** Given request **
Rewrite the records from the line holding "At what coordinates" through the line holding "will click(324, 328).", inclusive, with "radio button" replaced by "checkbox" and nothing else altered.

** Dataset extract **
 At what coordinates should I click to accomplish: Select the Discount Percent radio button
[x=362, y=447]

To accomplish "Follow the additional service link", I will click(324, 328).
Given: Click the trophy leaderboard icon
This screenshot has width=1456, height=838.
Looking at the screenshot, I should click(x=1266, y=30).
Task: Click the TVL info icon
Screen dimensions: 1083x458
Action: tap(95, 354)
--
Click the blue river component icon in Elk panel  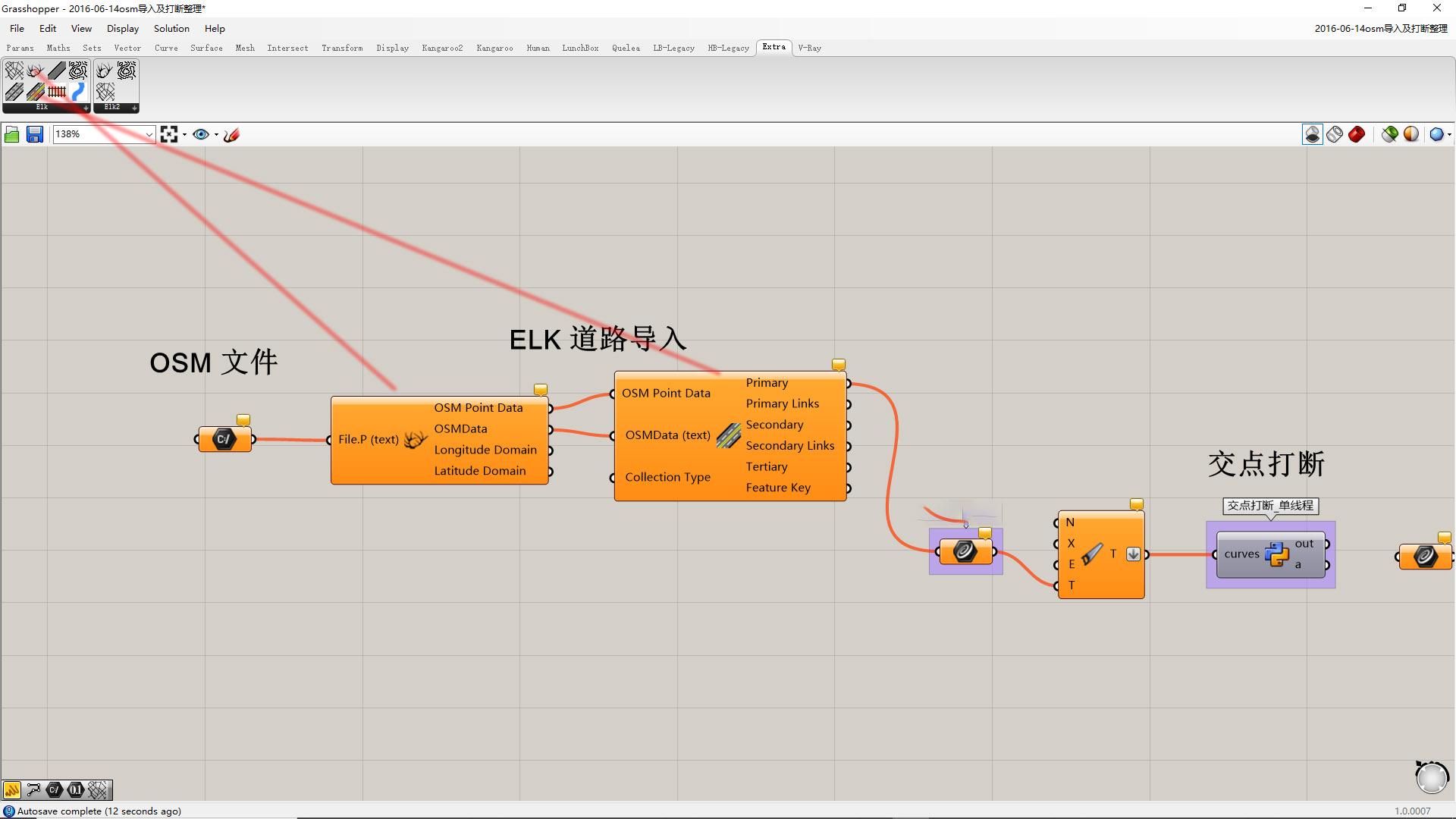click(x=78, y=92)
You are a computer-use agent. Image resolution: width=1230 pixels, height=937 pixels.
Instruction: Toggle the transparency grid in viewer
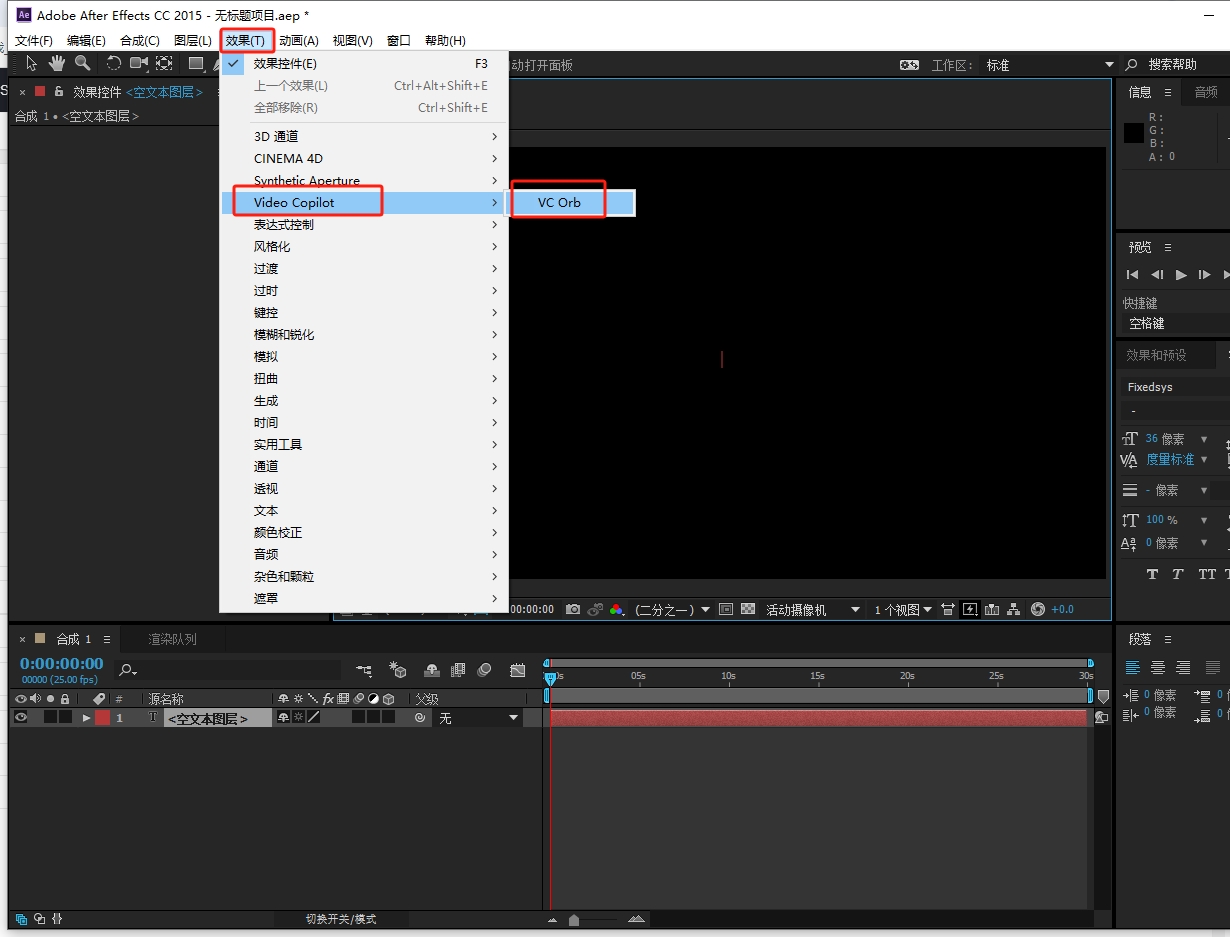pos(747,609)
--
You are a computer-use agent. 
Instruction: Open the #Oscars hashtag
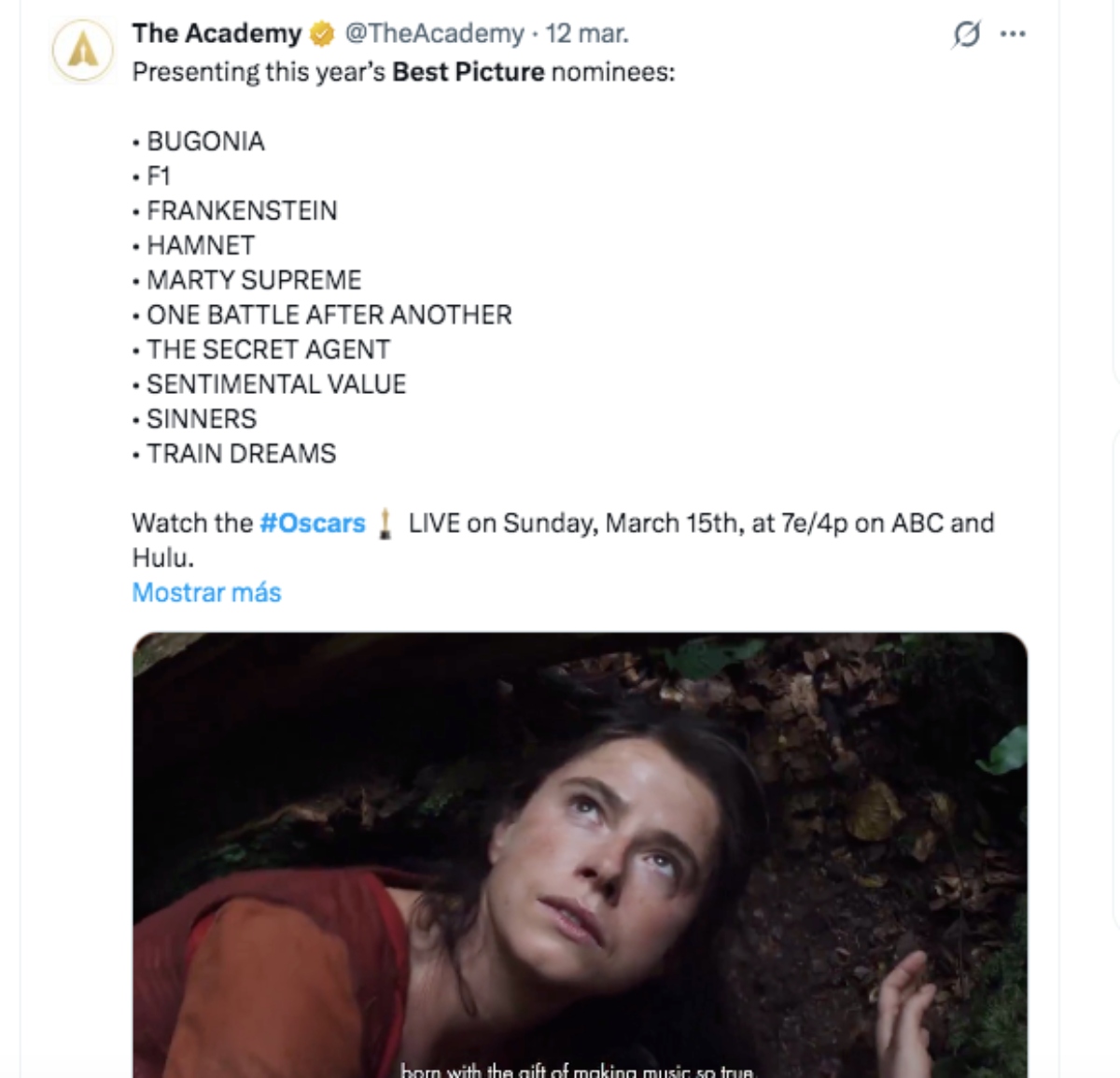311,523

** Output **
 At what coordinates should I click to accomplish: Select the Discount Percent checkbox
[x=362, y=447]

To accomplish "Follow the additional service link", I will click(324, 328).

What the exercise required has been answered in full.